| Task item |
As soon as the line containing "Instruction: Click the down" appears in the material below, start returning lines exactly, and end with the line containing "Task: Toggle the".

| Exercise inputs |
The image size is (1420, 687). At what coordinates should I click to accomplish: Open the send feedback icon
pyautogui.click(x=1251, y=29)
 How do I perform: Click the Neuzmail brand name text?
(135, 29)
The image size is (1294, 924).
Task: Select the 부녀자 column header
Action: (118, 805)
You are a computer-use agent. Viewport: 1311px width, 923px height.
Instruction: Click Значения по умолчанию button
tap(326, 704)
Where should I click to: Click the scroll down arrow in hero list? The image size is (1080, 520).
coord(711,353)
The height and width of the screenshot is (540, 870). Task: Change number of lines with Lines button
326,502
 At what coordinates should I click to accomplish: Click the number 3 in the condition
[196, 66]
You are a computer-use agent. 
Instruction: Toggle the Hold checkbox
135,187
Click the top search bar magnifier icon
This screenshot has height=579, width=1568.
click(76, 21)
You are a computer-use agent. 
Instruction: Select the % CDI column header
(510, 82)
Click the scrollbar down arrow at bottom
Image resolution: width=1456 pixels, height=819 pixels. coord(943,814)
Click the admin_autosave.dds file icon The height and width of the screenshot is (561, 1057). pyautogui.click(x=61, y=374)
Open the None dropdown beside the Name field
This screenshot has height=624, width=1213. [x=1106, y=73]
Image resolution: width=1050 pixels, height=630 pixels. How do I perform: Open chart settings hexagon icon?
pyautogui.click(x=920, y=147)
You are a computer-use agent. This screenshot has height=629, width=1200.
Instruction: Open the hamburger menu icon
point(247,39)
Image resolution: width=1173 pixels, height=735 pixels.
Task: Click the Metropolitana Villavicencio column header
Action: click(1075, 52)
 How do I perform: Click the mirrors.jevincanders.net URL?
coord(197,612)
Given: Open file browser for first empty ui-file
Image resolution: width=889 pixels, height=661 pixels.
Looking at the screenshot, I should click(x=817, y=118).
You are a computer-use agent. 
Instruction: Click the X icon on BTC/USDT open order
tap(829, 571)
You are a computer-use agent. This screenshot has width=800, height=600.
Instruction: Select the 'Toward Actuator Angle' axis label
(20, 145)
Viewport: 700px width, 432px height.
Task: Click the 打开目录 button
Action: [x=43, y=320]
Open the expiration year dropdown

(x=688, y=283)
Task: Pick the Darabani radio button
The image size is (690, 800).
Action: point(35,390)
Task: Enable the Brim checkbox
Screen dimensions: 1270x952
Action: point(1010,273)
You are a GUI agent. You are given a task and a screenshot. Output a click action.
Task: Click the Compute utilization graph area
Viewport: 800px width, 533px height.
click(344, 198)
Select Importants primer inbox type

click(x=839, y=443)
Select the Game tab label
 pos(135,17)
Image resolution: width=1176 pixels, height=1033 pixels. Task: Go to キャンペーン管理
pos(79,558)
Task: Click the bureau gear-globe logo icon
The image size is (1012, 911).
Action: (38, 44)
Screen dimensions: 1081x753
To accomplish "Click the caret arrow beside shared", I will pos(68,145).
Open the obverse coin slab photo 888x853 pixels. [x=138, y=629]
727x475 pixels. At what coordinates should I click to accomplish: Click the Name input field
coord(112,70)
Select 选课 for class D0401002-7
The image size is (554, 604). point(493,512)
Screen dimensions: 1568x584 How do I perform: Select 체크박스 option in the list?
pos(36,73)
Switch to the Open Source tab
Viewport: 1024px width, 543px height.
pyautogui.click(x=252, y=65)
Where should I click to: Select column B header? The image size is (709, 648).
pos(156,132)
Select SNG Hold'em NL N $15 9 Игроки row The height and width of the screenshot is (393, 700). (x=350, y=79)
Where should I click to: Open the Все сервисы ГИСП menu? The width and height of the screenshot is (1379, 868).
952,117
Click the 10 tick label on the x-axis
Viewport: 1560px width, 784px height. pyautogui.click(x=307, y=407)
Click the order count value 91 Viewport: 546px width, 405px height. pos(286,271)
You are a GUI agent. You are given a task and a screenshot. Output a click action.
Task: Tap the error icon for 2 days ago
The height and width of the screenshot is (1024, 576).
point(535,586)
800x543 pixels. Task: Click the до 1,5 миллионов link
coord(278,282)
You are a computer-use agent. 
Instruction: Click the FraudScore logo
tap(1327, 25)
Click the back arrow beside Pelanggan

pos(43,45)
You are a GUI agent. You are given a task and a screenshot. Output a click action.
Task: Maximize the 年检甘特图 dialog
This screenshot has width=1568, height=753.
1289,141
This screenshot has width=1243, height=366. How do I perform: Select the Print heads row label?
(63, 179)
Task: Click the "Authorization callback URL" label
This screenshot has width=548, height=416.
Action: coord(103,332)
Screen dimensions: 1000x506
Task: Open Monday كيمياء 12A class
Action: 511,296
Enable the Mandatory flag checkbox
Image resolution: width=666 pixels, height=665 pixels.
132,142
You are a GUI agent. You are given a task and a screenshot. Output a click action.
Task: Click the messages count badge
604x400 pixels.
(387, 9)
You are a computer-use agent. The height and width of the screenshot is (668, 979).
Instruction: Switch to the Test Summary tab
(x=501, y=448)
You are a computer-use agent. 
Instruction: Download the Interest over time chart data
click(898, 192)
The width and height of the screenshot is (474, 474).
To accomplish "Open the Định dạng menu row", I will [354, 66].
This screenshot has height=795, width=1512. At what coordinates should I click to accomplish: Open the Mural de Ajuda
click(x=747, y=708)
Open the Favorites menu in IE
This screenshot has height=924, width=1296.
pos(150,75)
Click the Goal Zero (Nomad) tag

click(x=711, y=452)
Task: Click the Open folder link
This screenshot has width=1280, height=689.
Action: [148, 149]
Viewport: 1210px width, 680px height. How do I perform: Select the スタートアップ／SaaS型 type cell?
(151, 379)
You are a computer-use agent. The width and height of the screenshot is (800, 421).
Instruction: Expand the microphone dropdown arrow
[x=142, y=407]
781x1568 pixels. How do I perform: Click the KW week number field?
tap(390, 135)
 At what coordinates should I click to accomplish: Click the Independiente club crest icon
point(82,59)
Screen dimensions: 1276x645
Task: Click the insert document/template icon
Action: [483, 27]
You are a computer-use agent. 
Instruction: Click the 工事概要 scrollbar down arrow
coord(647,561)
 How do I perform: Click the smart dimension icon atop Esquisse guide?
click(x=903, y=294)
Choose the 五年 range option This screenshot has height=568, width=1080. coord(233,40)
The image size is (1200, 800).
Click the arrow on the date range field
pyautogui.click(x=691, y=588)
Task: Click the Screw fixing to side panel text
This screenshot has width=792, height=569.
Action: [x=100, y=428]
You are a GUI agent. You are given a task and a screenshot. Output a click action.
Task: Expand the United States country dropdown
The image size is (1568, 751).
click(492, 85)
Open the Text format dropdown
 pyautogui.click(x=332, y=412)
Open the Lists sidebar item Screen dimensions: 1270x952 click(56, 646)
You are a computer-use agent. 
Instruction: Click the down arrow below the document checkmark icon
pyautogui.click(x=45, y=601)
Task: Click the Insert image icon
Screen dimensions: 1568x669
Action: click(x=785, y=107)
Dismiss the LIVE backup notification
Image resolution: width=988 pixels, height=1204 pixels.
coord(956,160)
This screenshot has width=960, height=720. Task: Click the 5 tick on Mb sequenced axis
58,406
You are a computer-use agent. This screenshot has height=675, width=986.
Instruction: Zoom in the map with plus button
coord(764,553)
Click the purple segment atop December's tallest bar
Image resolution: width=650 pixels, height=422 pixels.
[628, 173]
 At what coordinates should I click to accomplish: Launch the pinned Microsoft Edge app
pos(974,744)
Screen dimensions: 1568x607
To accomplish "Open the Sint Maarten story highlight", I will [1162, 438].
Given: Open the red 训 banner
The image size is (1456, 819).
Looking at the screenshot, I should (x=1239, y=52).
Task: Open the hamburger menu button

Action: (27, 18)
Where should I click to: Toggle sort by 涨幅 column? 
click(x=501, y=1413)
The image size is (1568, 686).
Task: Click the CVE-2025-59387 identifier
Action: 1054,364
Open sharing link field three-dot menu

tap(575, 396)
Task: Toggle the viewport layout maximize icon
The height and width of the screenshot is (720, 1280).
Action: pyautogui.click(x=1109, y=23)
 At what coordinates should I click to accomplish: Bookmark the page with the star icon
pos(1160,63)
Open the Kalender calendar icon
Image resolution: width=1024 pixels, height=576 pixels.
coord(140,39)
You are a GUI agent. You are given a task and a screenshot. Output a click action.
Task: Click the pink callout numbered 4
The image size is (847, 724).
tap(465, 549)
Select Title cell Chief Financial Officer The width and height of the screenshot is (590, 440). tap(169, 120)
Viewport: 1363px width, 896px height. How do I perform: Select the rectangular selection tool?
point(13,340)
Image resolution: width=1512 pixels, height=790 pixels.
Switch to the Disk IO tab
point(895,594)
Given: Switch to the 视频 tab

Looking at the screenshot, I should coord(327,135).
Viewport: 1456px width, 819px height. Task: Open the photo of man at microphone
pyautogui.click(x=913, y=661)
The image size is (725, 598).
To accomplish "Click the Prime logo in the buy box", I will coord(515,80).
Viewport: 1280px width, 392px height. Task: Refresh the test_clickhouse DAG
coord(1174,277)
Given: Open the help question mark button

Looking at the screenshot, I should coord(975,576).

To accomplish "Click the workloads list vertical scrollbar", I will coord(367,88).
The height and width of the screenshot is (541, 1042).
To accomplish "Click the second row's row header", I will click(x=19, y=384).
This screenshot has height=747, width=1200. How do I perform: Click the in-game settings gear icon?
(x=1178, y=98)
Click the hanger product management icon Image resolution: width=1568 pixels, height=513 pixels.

| Your response |
Instruction: Click the down arrow below the document checkmark icon
pyautogui.click(x=45, y=601)
Task: Click the Insert image icon
Screen dimensions: 1568x669
Action: click(x=785, y=107)
Dismiss the LIVE backup notification
Image resolution: width=988 pixels, height=1204 pixels.
coord(956,160)
This screenshot has width=960, height=720. Task: Click the 5 tick on Mb sequenced axis
58,406
You are a computer-use agent. This screenshot has height=675, width=986.
Instruction: Zoom in the map with plus button
coord(764,553)
Click the purple segment atop December's tallest bar
Image resolution: width=650 pixels, height=422 pixels.
[628, 173]
 At what coordinates should I click to accomplish: Launch the pinned Microsoft Edge app
pos(974,744)
Screen dimensions: 1568x607
To accomplish "Open the Sint Maarten story highlight", I will [1162, 438].
Given: Open the red 训 banner
The image size is (1456, 819).
Looking at the screenshot, I should (x=1239, y=52).
Task: Open the hamburger menu button

Action: (27, 18)
Where should I click to: Toggle sort by 涨幅 column? 
click(x=501, y=1413)
The image size is (1568, 686).
Task: Click the CVE-2025-59387 identifier
Action: 1054,364
Open sharing link field three-dot menu

tap(575, 396)
Task: Toggle the viewport layout maximize icon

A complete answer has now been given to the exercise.